Her daughter Sophie Grigson is carrying on the tradition and makes this soup too. For the carnivores among you – it does bring out the flavour if you use beef stock, rather than chicken or vegetable.
You can substitute the freshly-ground spice mixture with a half tablespoon of curry powder or curry paste, but it’s not nearly as good as the real thing. I use creme fraiche rather than whipping cream.
Serves: 4
Preparation: 20 minutes
Cooking time: 30 minutes
Ingredients
1 medium sized onion
1 large clove of garlic, halved
1 large parsnip, peeled and cut into chunks
45 g butter
1 tbsp plain flour
A pinch of black pepper
1 litre beef stock (or chicken or vegetable stock)
150 ml whipping cream
A handful of chopped chives or parsley
For the spice mixture:
1 tbsp coriander seeds
1 tsp cumin seeds
0.25 tsp fenugreek seeds
0.5 tsp dried red chilli flakes
1 tsp turmeric
Method
To make the spice mix, dry fry the first three spices in a small, heavy frying pan over a moderate heat until toasted and aromatic. Tip into a bowl and leave to cool, and then grind to a powder with the chilli and turmeric. Store in an airtight jar.

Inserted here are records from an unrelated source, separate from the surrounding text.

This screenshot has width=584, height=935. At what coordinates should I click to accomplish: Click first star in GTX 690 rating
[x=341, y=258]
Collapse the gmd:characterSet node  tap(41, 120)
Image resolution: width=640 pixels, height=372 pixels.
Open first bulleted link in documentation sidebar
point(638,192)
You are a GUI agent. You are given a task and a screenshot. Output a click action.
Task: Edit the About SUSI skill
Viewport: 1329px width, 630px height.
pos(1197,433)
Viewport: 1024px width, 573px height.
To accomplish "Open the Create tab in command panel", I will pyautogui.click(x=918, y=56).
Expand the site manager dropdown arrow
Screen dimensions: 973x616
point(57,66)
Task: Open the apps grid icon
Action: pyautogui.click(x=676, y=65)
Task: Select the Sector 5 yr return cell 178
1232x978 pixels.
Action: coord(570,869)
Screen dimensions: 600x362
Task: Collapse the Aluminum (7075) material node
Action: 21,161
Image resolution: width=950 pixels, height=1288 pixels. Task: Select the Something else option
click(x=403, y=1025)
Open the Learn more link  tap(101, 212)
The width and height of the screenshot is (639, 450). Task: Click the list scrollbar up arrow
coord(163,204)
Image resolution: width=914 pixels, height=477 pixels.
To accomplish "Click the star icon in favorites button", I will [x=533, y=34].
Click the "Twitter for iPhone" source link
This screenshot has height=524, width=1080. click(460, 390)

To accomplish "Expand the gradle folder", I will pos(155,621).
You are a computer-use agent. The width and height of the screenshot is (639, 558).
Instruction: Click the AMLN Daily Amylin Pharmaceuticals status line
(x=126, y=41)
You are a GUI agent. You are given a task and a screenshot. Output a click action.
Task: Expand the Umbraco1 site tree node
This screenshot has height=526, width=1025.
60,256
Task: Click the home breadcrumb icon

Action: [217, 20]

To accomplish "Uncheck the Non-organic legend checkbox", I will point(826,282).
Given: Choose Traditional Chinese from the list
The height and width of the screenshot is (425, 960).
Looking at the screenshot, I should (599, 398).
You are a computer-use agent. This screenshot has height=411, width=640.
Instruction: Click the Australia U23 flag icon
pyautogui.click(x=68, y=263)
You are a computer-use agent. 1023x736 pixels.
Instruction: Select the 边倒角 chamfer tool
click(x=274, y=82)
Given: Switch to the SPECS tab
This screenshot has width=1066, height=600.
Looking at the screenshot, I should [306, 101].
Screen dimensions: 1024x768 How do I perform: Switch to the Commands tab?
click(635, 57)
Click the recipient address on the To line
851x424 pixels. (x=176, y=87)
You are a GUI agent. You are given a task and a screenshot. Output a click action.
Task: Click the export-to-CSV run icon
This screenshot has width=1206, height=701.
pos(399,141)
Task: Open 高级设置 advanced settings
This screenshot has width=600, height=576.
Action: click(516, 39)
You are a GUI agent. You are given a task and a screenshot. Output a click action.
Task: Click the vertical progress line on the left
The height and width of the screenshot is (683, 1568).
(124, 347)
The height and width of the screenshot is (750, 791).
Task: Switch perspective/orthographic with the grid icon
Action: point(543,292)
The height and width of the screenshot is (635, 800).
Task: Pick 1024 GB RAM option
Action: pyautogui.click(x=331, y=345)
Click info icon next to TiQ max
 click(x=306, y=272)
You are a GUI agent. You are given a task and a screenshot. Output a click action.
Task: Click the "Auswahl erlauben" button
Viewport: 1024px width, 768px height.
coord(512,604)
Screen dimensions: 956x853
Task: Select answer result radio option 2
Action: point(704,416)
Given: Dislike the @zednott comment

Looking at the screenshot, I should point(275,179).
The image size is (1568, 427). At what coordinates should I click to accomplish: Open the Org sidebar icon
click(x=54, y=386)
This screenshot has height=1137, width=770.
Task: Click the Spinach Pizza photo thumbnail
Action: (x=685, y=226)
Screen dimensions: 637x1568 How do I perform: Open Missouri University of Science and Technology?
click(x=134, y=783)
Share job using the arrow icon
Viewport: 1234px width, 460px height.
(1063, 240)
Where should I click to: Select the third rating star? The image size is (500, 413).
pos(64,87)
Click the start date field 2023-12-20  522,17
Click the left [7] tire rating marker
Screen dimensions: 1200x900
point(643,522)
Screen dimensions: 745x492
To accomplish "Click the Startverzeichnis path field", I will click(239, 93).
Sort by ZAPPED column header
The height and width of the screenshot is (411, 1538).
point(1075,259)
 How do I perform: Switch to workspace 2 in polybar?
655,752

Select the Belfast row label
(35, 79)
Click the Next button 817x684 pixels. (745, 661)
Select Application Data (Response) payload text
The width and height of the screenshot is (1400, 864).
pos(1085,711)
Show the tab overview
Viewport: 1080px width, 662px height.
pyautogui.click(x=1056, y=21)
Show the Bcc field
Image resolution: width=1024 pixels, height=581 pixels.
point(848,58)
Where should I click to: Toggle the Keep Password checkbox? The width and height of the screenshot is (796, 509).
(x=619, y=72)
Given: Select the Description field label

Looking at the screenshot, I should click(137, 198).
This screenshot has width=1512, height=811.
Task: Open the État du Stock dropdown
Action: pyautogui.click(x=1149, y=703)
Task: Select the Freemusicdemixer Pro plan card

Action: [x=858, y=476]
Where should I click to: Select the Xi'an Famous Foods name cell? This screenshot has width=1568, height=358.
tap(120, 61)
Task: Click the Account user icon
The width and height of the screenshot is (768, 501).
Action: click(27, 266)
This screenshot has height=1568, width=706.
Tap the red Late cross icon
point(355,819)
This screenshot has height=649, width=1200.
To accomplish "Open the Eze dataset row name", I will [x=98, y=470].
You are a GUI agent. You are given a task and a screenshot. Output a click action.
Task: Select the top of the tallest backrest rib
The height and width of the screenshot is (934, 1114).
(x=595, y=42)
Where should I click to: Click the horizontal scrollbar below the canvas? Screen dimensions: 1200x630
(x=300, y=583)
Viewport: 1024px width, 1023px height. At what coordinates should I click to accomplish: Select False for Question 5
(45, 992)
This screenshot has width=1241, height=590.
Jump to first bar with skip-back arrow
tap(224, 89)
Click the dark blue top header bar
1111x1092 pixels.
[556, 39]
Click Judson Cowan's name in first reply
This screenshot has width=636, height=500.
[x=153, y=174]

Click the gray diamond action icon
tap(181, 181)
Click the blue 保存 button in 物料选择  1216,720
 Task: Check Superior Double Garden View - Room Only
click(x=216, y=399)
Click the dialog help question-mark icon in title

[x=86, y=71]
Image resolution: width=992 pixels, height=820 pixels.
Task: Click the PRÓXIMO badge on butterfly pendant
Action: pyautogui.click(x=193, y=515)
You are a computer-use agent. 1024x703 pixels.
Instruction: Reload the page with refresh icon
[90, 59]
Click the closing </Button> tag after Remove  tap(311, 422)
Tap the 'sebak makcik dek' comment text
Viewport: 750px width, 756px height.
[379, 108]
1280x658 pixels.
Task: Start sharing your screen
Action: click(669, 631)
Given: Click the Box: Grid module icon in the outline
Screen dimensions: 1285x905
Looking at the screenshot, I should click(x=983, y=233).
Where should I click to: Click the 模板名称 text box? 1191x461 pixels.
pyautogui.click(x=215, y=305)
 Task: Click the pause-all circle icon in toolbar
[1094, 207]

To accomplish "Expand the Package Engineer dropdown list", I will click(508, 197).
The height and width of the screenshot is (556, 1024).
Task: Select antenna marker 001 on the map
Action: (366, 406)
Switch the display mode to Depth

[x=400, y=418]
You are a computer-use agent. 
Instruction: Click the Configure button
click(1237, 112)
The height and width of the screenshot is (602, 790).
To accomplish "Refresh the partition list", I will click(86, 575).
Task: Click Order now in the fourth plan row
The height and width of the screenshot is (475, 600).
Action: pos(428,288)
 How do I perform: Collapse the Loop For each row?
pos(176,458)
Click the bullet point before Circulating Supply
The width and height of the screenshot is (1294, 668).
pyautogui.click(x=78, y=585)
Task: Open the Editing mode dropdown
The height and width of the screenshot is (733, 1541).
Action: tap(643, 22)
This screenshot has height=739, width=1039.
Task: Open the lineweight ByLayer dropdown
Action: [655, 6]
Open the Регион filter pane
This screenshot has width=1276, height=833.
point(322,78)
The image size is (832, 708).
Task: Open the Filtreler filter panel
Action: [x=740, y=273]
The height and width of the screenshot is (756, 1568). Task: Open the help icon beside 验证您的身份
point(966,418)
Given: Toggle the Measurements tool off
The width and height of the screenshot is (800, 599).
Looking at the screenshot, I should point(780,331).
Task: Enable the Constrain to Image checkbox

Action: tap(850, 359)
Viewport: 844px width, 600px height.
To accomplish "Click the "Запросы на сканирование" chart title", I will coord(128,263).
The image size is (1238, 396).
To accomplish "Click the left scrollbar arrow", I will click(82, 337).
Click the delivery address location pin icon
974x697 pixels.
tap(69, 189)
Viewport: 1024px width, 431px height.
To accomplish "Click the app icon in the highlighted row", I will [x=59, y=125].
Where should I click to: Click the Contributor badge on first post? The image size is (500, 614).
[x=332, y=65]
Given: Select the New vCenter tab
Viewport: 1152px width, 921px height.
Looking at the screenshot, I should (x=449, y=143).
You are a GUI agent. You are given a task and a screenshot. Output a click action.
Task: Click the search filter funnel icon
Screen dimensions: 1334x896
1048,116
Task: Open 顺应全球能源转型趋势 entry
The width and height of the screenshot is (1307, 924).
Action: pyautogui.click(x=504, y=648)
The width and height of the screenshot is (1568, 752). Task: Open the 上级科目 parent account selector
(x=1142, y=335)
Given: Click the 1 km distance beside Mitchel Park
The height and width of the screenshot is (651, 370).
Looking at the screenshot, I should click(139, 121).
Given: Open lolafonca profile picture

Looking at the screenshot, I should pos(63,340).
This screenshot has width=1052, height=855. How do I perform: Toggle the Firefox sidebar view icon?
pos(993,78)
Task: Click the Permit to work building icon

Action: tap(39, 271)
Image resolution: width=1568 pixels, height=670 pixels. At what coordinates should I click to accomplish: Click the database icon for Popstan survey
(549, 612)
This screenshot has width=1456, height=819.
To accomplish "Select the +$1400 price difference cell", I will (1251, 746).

Sweat the onion, garlic and parsnip gently in the butter, with the lid on the pan, for 10 minutes. Stir in the flour and a tablespoon of the spice blend, plus a little salt. Cook for 2 more minutes, stirring occasionally.
Pour in the stock, gradually. Bring up to the boil and simmer for about 15-20 minutes until the parsnip is very tender.
Liquidise the mixture, adding water or more stock if you have any to hand, until he soup has a similar consistency to double cream. Taste and correct the seasoning.
Reheat when needed, stir in the cream and serve scattered with chives or parsley.